# [YOUR TASKS]
1. Update the review of Trotsky's tracts from "Marx pointed out" to "his labour power?)", replacing "capitalist class" with "ruling class".
2. In the review of Trotsky's tracts, what do the Trotskyists call the Russian bureaucracy instead of a class?

+++ PAGE +++

Whatever Trotsky’s faults he did display a modicum of intelligence and a fine literary style, neither of which could by any stretch of the imagination be attributed to the so-called Socialist Labour League, his latter-day disciples. So their members should be edified by this republication, if no one else.

The friends and the enemies of the Russian Revolution were agreed that it was Socialist. The theory of Russian State Capitalism was a weird eccentricity. Today, any other theory appears curious in the extreme. Thus do men learn from material conditions. When these tracts were written (1933 and 35) Trotsky swam in the backwash of a great social floodtide. Today history has passed him by, consigned him to those same rubbish-cans he reserved for Martov.

“The Soviet state still remains the historical instrument of the working class in so far as it assures the development of economy and culture on the basis of nationalised means of production.” That is the rock bottom of Trotsky’s case, reiterated again and again: nationalisation rules out capitalism. It is a foundation stone which crumbles at a glance into sand.

Marx pointed out that wage labour always entails the bourgeois social relation, capital, and that as long as power over people exists, private property exists. According to different historical circumstances, the capitalist class may own bureaucratically through the state or individually outside the state. For that matter: individually through the state (government bonds) or bureaucratically outside the state (Is the whole salary of a Chairman of the Board the price of his labour power?)

All of this is quite lost on the Trotskyists. “The ruling class, where’s the ruling class?” they mutter, and settle the question to their own satisfaction with the formula: no stocks, no bonds—so no ruling class. Therefore the Russian bureaucracy is not a class but a caste (always in italics: they are necessary to give this feeble label a bogus significance), which makes all the difference when this caste slaughters workers, invades other countries, and lives in luxury on the backs of its starving underlings.

In modern Russia there is no class exploitation, but only social parasitism! Says Trotsky. After making this distinction he innocently refers to its refutation but passes blindly on: “During the middle ages the clergy constituted a class or an estate, insofar as its rule depended upon a specific system of land property and forced labour.” Well, well. So a ruling class needn’t own individually, needn’t be recruited by inheritance, needn’t in fact possess any of the characteristics Trotsky considers so essential to a ruling class when it suits him.

+++ STORED DATA +++

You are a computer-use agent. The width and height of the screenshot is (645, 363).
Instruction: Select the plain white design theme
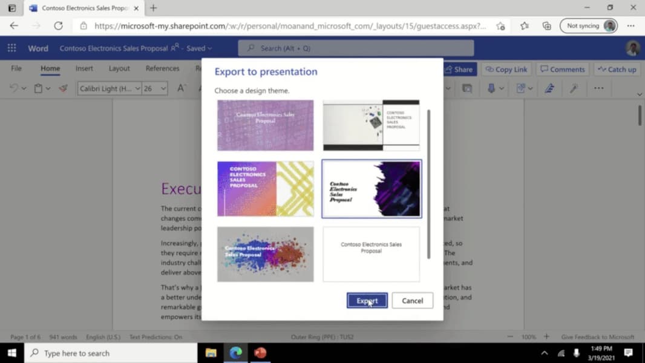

+++

# [TASK ANSWERS]
1.
Marx pointed out that wage labour always entails the bourgeois social relation, capital, and that as long as power over people exists, private property exists. According to different historical circumstances, the ruling class may own bureaucratically through the state or individually outside the state. For that matter: individually through the state (government bonds) or bureaucratically outside the state (Is the whole salary of a Chairman of the Board the price of his labour power?)

2. A caste.